━━━ PASSAGE ━━━

I have a query that returns data which is in rows and I need to change the results so the results are in columns and not rows. I have done research and found this article which has a dynamic query that can be used but it doesn't seem my situation will be able to use that solution. That solution seemed to rely on each row having a unique name that could be used as a column name, I don't have that.
My data contains customer records of the visits a customer has had to our facility. Some customers will only see us once and some will see us many times in the same time span, so we have no way of predicting how many visits per customer we will have in a given time period. Note ID 10219 has only one visit, 5180 has 3 and there are many for 5199.
ID Task Visit Date RF Score PF Score
10219 Follow Up Visit 12/26/2013 1 6
5180 Initial Visit 6/9/2011 3 9
5180 Follow Up Visit 7/8/2011 3 10
5180 Follow Up Visit 9/2/2011 1 10
5199 Follow Up Visit 9/15/2011 2 7
5199 Follow Up Visit 9/8/2011 5 6
5199 Follow Up Visit 10/27/2011 4 7
5199 Follow Up Visit 10/20/2011 2 4
5199 Follow Up Visit 10/13/2011 4 8
5199 Follow Up Visit 11/17/2011 3 4
5199 Follow Up Visit 11/10/2011 2 5
5199 Follow Up Visit 11/3/2011 3 3
With data that is structured like this does anyone know how to convert these rows to columns dynamically even though I don't know how many columns will be needed?
EDIT: the final result should look like this:
ID Task1 Visit Date1 RF Score1 PF Score1 Task2 Visit Date2 RF Score2 PF Score2 Task3 Visit Date3 RF Score3 PF Score3
5180 Initial Visit 6/9/2011 3 9 Follow Up Visit 7/8/2011 3 10 Follow Up Visit 9/2/2011 1 10

The solution that you link to would work for your case but you have to adjust it slightly because you want to pivot on multiple columns of data. Since you need to pivot multiple columns, then you first will want to unpivot your Visit Date, Task, Rf Score and Pf Score columns into multiple rows, then apply the pivot function. Besides the process of unpivoting, I would also suggest using a windowing function like row_number to generate a unique sequence for each id with date.

━━━ GIVEN INFORMATION ━━━

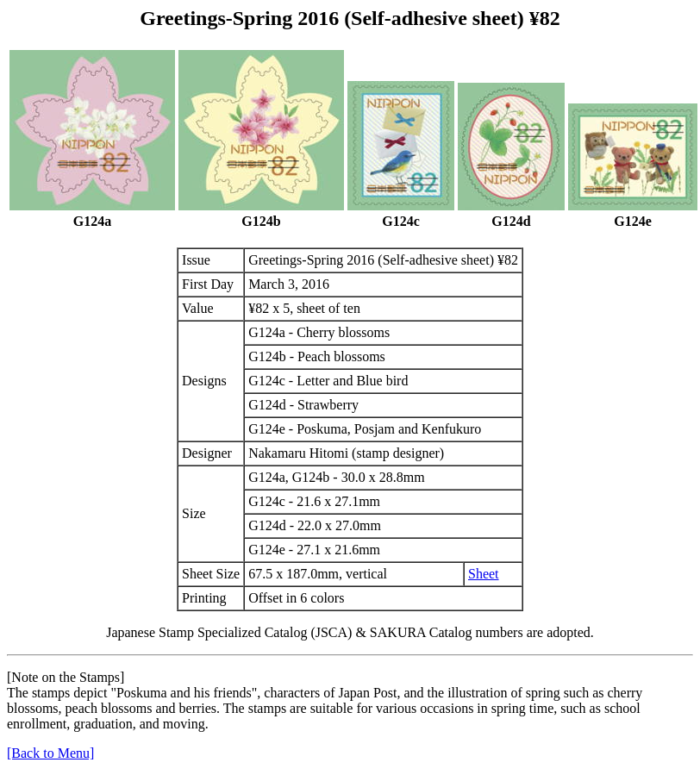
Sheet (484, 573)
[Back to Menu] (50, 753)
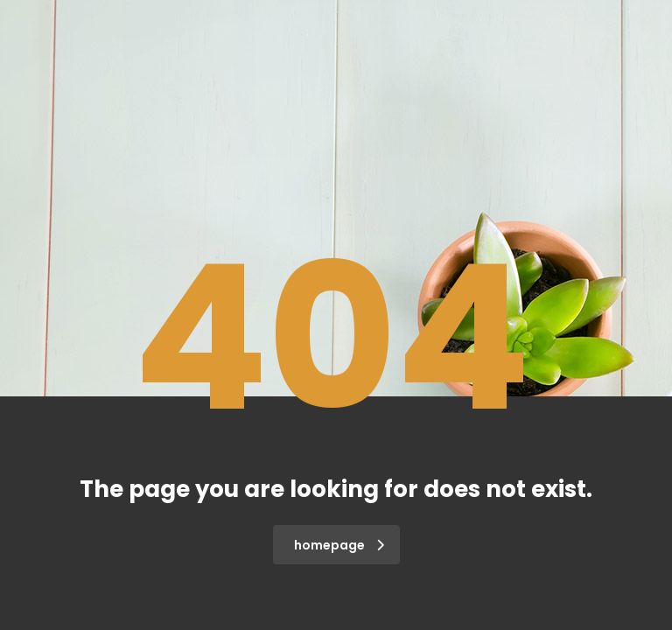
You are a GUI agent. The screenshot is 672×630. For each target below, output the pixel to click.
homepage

━━━

Reproduce word for word the part of the pivot thread that begins with the words "My data contains" and ends with "many for 5199.". The data shown here was taken from a different source than the pivot thread.

**RESPONSE TO THIS EXERCISE:**
My data contains customer records of the visits a customer has had to our facility. Some customers will only see us once and some will see us many times in the same time span, so we have no way of predicting how many visits per customer we will have in a given time period. Note ID 10219 has only one visit, 5180 has 3 and there are many for 5199.